Johanna M. E. Green
Editing in the Digital Age: From Script, to Print, to Digital Page
This strand focuses on editorial theory of literary and non-literary works, from manuscript to printed text, to the digital page. Its central aims are to engage students in the basics of scholarly digital editing, textual scholarship and the critical apparatus of edited texts, building on the approaches and terminology founded in the printed editions of texts of the past 200 years. By the end of the strand, students can expect to be able to:
- identify the advantages and disadvantages of a range of editorial approaches
- engage with the writings of traditional and emerging editorial theorists (such as, inter alia, Jerome McGann, David Greetham, Peter Robinson, D. F. McKenzie, Elena Pierazzo and Bonnie Mak)

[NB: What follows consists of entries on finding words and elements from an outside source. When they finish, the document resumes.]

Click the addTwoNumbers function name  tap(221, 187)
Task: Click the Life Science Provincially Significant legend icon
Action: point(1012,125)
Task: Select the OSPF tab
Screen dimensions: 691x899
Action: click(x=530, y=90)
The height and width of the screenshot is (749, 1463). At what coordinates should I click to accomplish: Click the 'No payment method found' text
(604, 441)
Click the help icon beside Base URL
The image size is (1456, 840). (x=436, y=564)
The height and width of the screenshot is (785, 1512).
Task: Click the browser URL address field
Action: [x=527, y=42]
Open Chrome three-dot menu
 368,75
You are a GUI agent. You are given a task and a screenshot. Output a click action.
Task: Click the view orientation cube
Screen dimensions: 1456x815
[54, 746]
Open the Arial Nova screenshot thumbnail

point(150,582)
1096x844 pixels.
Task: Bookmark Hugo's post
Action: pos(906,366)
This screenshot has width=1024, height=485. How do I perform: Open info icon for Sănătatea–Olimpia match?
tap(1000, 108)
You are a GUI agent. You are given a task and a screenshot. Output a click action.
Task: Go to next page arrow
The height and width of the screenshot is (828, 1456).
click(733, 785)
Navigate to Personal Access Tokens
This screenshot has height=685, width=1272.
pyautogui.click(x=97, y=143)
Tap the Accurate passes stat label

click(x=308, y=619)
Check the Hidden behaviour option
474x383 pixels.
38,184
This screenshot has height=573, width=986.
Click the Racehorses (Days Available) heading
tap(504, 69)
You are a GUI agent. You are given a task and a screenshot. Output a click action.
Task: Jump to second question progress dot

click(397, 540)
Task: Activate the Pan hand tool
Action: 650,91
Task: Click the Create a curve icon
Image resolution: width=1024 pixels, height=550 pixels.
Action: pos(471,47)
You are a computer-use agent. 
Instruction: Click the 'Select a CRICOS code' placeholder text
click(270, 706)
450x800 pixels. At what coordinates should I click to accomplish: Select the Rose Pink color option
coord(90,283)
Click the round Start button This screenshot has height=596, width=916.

- gain hands-on experience of using and appraising digital editions from CD-ROM to online resource
- be able to present a text for editing, arguing for a particular editorial approach
- and demonstrate engagement with current debates for Scholarly Digital Editions vs. Digital Scholarly Editions.
This strand will focus on five main areas:
- Textual Scholarship and the History of Editorial Theory
- The Rationale of Hypertext
- Digital Editions of Literary Works
- Digital Editions of Non-Literary Works
- Digital Edition vs. Digital Archive vs. Digitisation
At the end of the strand, students will be expected to make an oral group presentation 'Towards an Edition' of a written text of their choice (i.e. literary work, corpus of letters, other writings &c), outlining their editorial approach and their justification of that approach, their intended audience, and their proposed use of hypertext tools (if any) and their intended function. Presentations will be peer-assessed by the entire class.